Over the past couple of years, I’ve been interested in the problem of “How do we make communication between Flutter and its host platform faster and easier?” This is a question of particular interest to Flutter plugin developers and add-to-app developers.
Communication between Flutter and the host platform is typically done with platform channels, so my energy has been focused there. In late 2019, to remedy the amount of boilerplate and stringly typed code required to use platform channels, I designed a
codegen package, Pigeon, that makes platform channels type-safe, and the team continues to improve it. In spring 2020, I performed an audit of platform channel and foreign function interface (FFI) performance. Now, I’ve set my sights on improving the performance of platform channels. Because Pigeon is built on top of platform channels, and I plan to build a data synchronization solution for multiple Flutter instances on top of Pigeon, this is a good opportunity to help with the many different needs of developers and with my initiatives.

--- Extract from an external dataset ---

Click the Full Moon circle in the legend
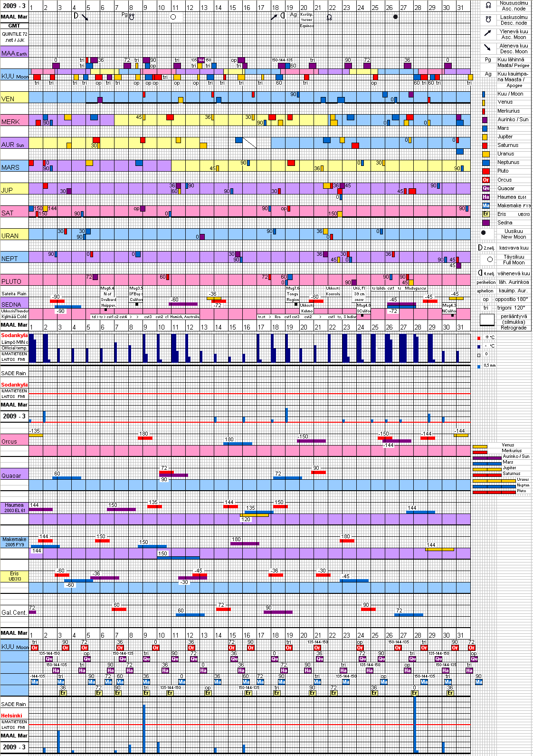coord(490,259)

After some investigation, I was able to identify superfluous copies of the data being sent over platform channels and was able to remove them. Below you’ll find the results of that change and an overview of the work that lead to identifying and removing the copies.
After removing the superfluous copies when sending 1 MB of binary data from Flutter to the host platform with a 1 MB response, we saw an approximately 42% increase in performance on iOS. On Android, the results were a bit more nuanced. Our automated performance tests improved approximately 15% while local testing saw an approximately 52% increase when migrating to the new
BinaryCodec.INSTANCE_DIRECT codec. This discrepancy might be because the automated performance tests are running on an older device, but the discrepancy could be an artifact of how the microbenchmarks, in particular, perform on an older device (for example, hammering the garbage collector). You can find the automated performance test’s source code at platform_channels_benchmarks/lib/main.dart.

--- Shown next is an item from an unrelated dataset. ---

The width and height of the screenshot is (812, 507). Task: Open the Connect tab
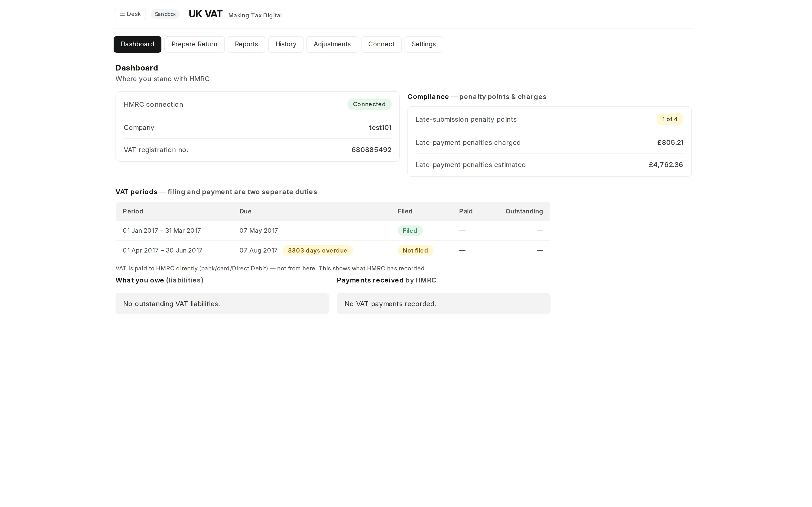click(x=381, y=44)
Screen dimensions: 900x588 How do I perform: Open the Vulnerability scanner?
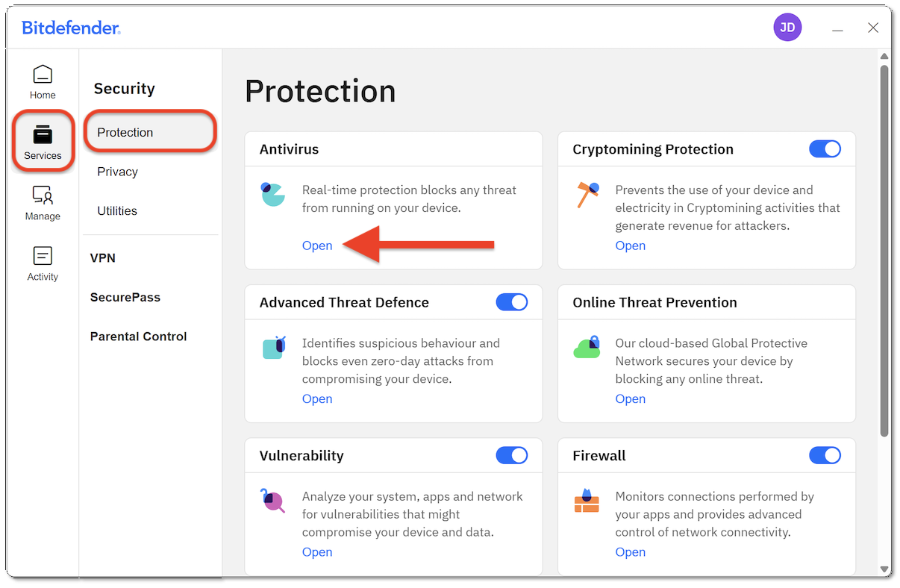[316, 551]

For platform channels that use the
StandardMessageCodec, I saw less of a performance gain (approximately 5% with a 14k payload). I tested it with a large array of supported types to stress test the encoding and decoding. What I found was that the encoding and decoding time of
MessageCodecs dwarfed the time spent copying the messages between platforms. Most of this encoding time is because of the cost of recursing through a data structure and using reflection to figure out what its contents are.
So, your mileage might vary depending on how you use platform channels and your device. If you want the fastest communication with platform channels, then you should use
BasicMessageChannels with the
FlutterBinaryCodec on iOS and
BinaryCodec.INSTANCE_DIRECT on Android, and develop your own protocol for encoding and decoding messages that doesn’t rely on reflection. (Implementing a new
MessageCodec might be cleaner.)
If you want to play with the new faster platform channels, they’re now available on the master channel.
Copy removal in detail
If you aren’t interested in a deep dive of how I achieved these results, and the issues I had to overcome, stop reading now. If you enjoy understanding the details, read on.
The platform channels API hasn’t changed much since 2017. Because the platform channels are fundamental to engine and plugin operation, they aren’t easy to change. While I had a general idea about how platform channels operate, they are somewhat intricate. So, the first step to improving their performance was to understand exactly what they do.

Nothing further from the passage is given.